The 2016 Cadillac CT6 might be at its most svelte in its base rear-wheel-drive, 2.0-litre turbocharged four-cylinder edition, but stack on the kilos by way of the options sheet and you're likely to have an even better time out on the road. There are two six-cylinder versions of the Cadillac, one which squeezes 335 horsepower from a 3.6-litre unit and another that ups the ante to 404 horses and 400 lb-ft of twist by way of its twin-turbo 3.0-litre V6. Each of the latter comes standard with all-wheel drive and an eight-speed automatic transmission, and the top-tier CT6 also includes the brand's new four-wheel steering system (optional on lesser models, too).

Although the twin-turbocharged Cadillac CT6 nearly pushes past the 2,000-kg mark, the extra weight simply melts away with your right foot to the floor, all six cylinders pulling smoothly past the 160 km/h mark in a straight line. Crinkle the map and you'll be as shocked as I was to discover that the big man can dance, too, at least to the degree required to parse some of California's more challenging two-lane canyon passes.

Although I was unable to detect the additional stability provided by the rear-wheel steering rack while changing lanes on the highway, within the tighter confines of secondary roads, the system reduced understeer to an almost undetectable level, even when coming into a corner too hot. If anything, it was the sheer length of the CT6 that informed its handling profile more so than its V6 TT bulk.

All This And Tech, Too

The 2016 Cadillac CT6's shockingly competent corner carving characteristics served as my comeuppance for questioning the intentions of its designers. But what of its interior, whose topography had so occupied the tips of my fingers while I was relegated to its expansive rear quarters?
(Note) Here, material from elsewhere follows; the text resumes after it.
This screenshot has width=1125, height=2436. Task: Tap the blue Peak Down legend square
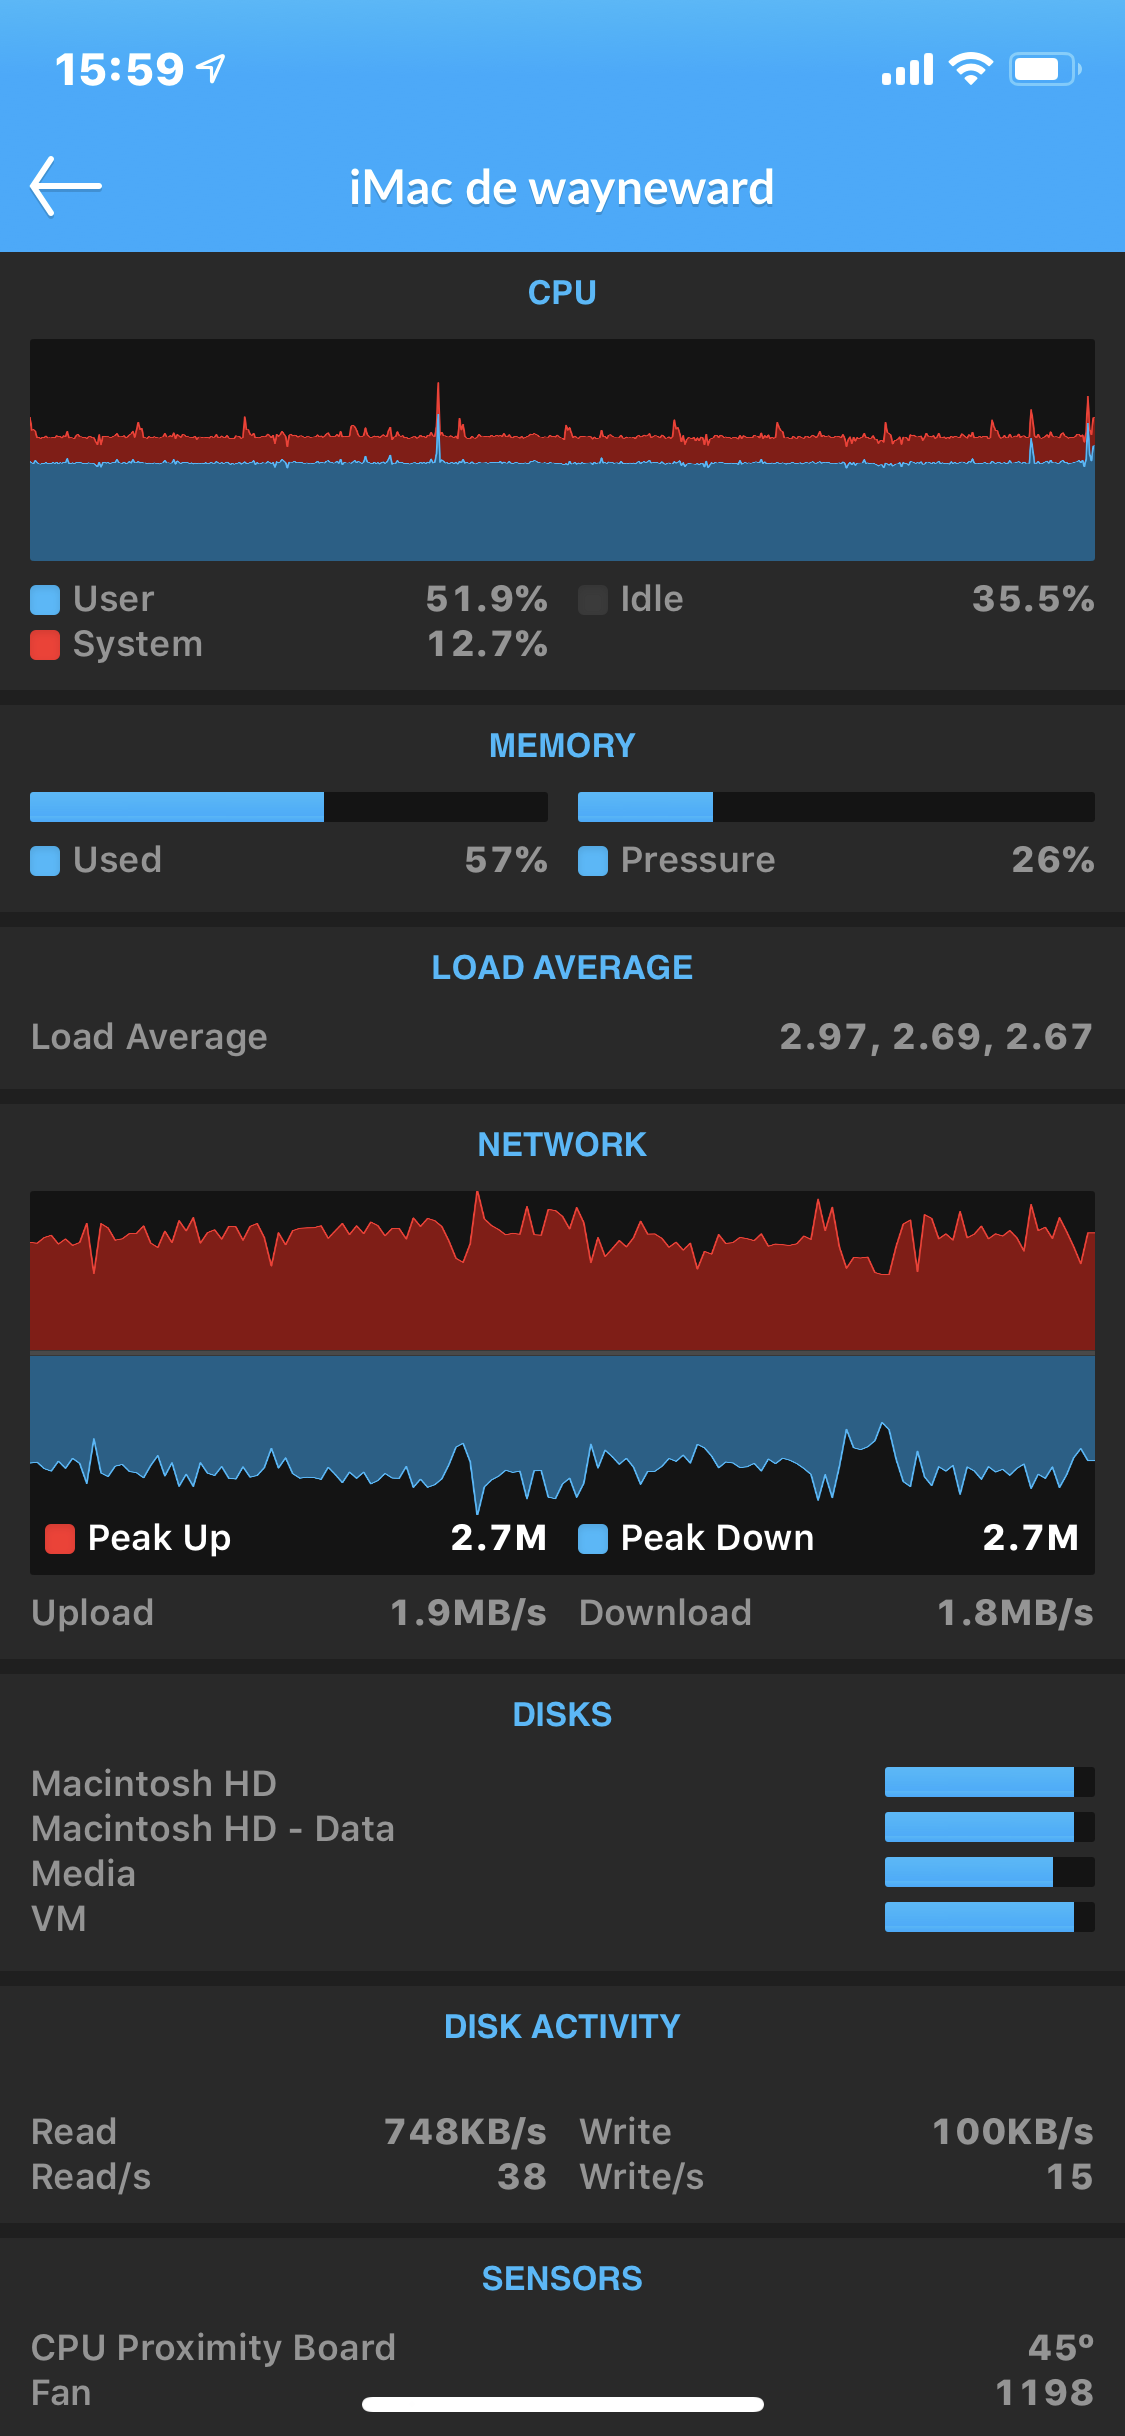click(593, 1539)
It's true that Cadillac has continued to underscore the tech quotient that is part and parcel of its entire line-up. Features such as on-board 4G LTE Wi-Fi and the CUE touchscreen infotainment interface remain present, although the latter has been modified to feature more traditional buttons on the steering wheel (good) and a new touchpad on the centre console (not only bad, but a feature no buyer was actually asking for).

Safety looms large as well, what with an array of active equipment that includes a night vision camera system and a new rearview mirror that can be flipped between a traditional reflective panel and an integrated LCD screen that displays an ultra-wide angle view of the road behind (generated by a pair of bumper-mounted cameras).

The arrangement takes a lot of getting used – it's particularly off-putting to flick your eyes between the road ahead and the very different frame-rate of the video image receding behind you – and the cameras will undoubted be useless during the winter months due to road grime, snow, and salt. Fortunately, you can flip back to the standard mirror, a technology that's worked without fail for close to a century now, whenever you wish.

Cadillac has also made an effort to use materials throughout the cabin that reflect its status as a near-$100k car (when fully loaded – base models start just above $60,000). It's a success, for the most part, particularly when it comes to the leather on the seats and door panels. There are a few spots, however, that greet the hand with more plastic than one might expect, and flex a little too easily. I was also disappointed by the lack of rear passenger controls for the car's climate and entertainment features in certain versions of the CT6, which I found to be an unusual oversight on the standard equipment list.

Bye-Bye-Battleships

I'm not the best passenger. I fidget, I scan through the radio stations, and I gaze longingly at the steering wheel regardless of which position I'm assigned to. This was particularly true of my time in the Cadillac CT6, a vehicle which, more than any other high-end saloon car save perhaps the Jaguar XJ, had me preferring the left front seat over all others. A big sedan that drives well is one thing, but a leviathan that's fun to throw around is something else entirely. Given the company's track record over the course of the last five years – a time period that has given us the ATS, the new CTS, and the astonishing V editions of each of those vehicles – it would seem as though 'something else entirely' is what we should expect from Cadillac from this moment forward.